• Kutipan Dokumen:

Laporan wartawan Grid.ID, Citra Kharisma
Grid.ID - Jaksa di Kejaksaan Tinggi Bandung, Jawa Barat, Asep N Mulyana tampak kebingungan melihat ekspresi Herry Wirawan si pemerkosa 13 santriwati saat dituntut hukuman mati.
25 tahun bertugas sebagai jaksa, Asep N Mulyana melihat jika ekspresi Herry Wirawan berbeda dari para tersangka hukuman mati lainnya.
Bagaimana tidak? Herry Wirawan hanya terdiam tanpa bergeming sedikitpun saat jaksa membacakan tuntutan.
Herry bahkan tak meneteskan satu tetes air mata saat mendengar vonis yang dibacakan atas kesalahan fatalnya.
Ini bak memperlihatkan Herry tak merasa bahwa apa yang diperbuatnya adalah hal yang benar-benar tidak berperikemanusiaan.
Asep menilai, Herry tak merasa menyesal atas perilaku kejam yang membuat belasan santriwatinya menderita.
"Saya lihat ketika kami membacakan tuntutan mati, tidak ada ekspresi sama sekali."
"Tidak ada satu tetes air mata pun yang muncul. Tidak ada rasa bersalah dari terdakwa. Seolah-olah ini suatu kebiasaan atau perbuatan yang apa adanya, yang umum dilakukan orang," ujar Asep N Mulyana dalam tayangan TV One, dikutip dari TribunnewsBogor.com, Kamis (13/1/2022).
Jaksa juga menilai bahwa Herry dalam kondisi sadar saat melakukan perbuatannya.
Herry juga menjawab dengan lugas setiap pertanyaan yang diajukan hakim dan jaksa, seakan-akan baginya ini adalah kejahatan biasa.
"Ketika kami menanyakan bagaimana fakta perbuatan, dijawab dengan lugas"
"Jadi Kami tidak melihat ada hal-hal sakit jiwa. Ada kesadaran dan kesengajaan pelaku melakukan perbuatan ini, kejahatan yang sangat serius," ungkap Asep N Mulyana.

• Data Latihan:

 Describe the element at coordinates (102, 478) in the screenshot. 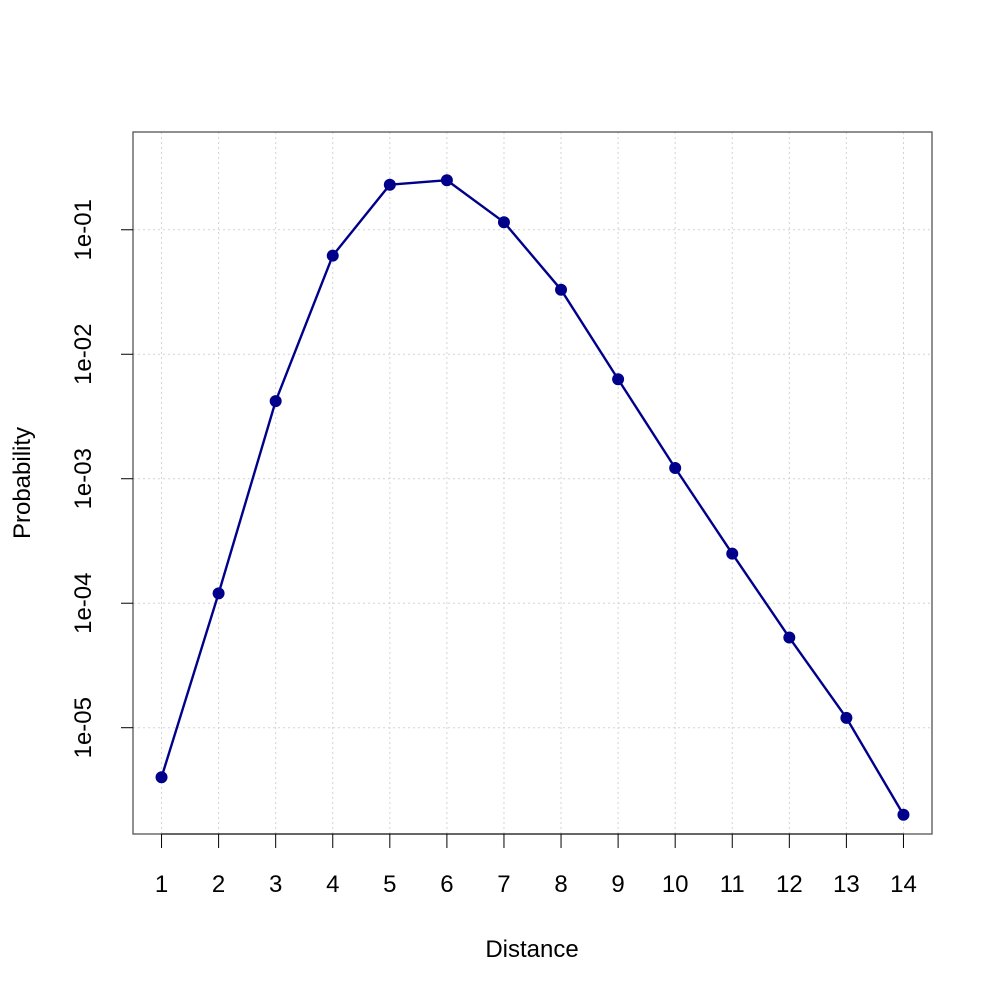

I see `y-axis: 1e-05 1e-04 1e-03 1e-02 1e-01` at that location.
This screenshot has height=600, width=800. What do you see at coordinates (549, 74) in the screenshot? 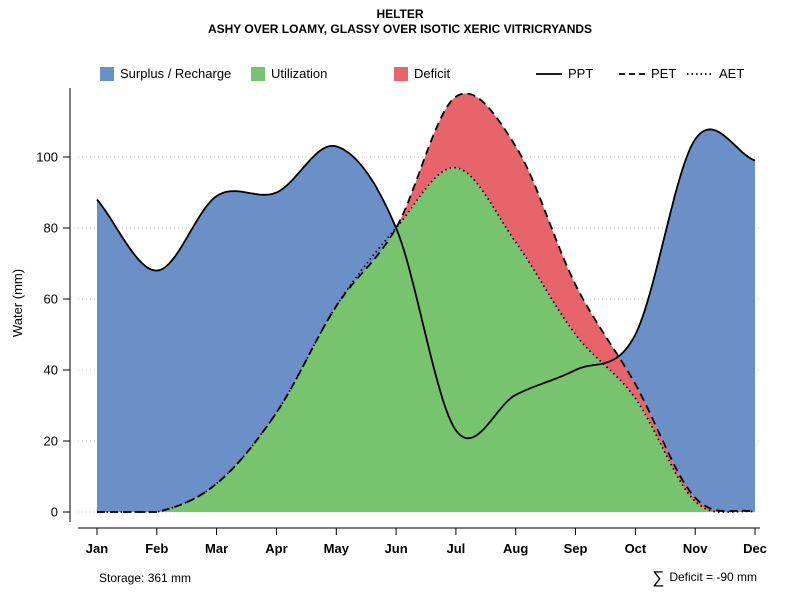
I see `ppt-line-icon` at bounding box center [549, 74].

• Petunjuk Tugas: Tuliskan kelanjutan berita tentang tuntutan hukuman mati bagi Herry Wirawan, dimulai setelah kalimat terakhirnya.

• Jawaban Latihan:
Di sisi lain, Komisioner Komisi Nasional Hak Asasi Manusia (Komnas HAM) Beka Ulung Hapsara mengemukakan pendapatnya yang menolak hukuman mati sebagai hukuman untuk pelaku kejahatan seksual.
Ia melihat bahwa para pelaku kejahatan seksual dapat dihukum seberat-beratnya namun tidak dengan hukuman mati.
"Saya sepakat hukuman yang berat harus diberikan kepada siapapun pelaku kejahatan seksual apalagi korbannya banyak dan anak-anak, saya sepakat."
"Tapi bukan hukuman mati," kata Beka Ulung Hapsara, dikutip dari Kompas.tv.
Tak hanya untuk kejahatan seksual, Komnas HAM menentang semua pelaku kejahatan pidana untuk mendapatkan hukuman mati.
"Pada prinsipnya Komnas HAM menentang hukuman mati untuk semua tindakan kejahatan atau semua tindakan pidana termasuk juga pidana kekerasan seksual, seperti yang dilakukan oleh Herry Wirawan," tandasnya.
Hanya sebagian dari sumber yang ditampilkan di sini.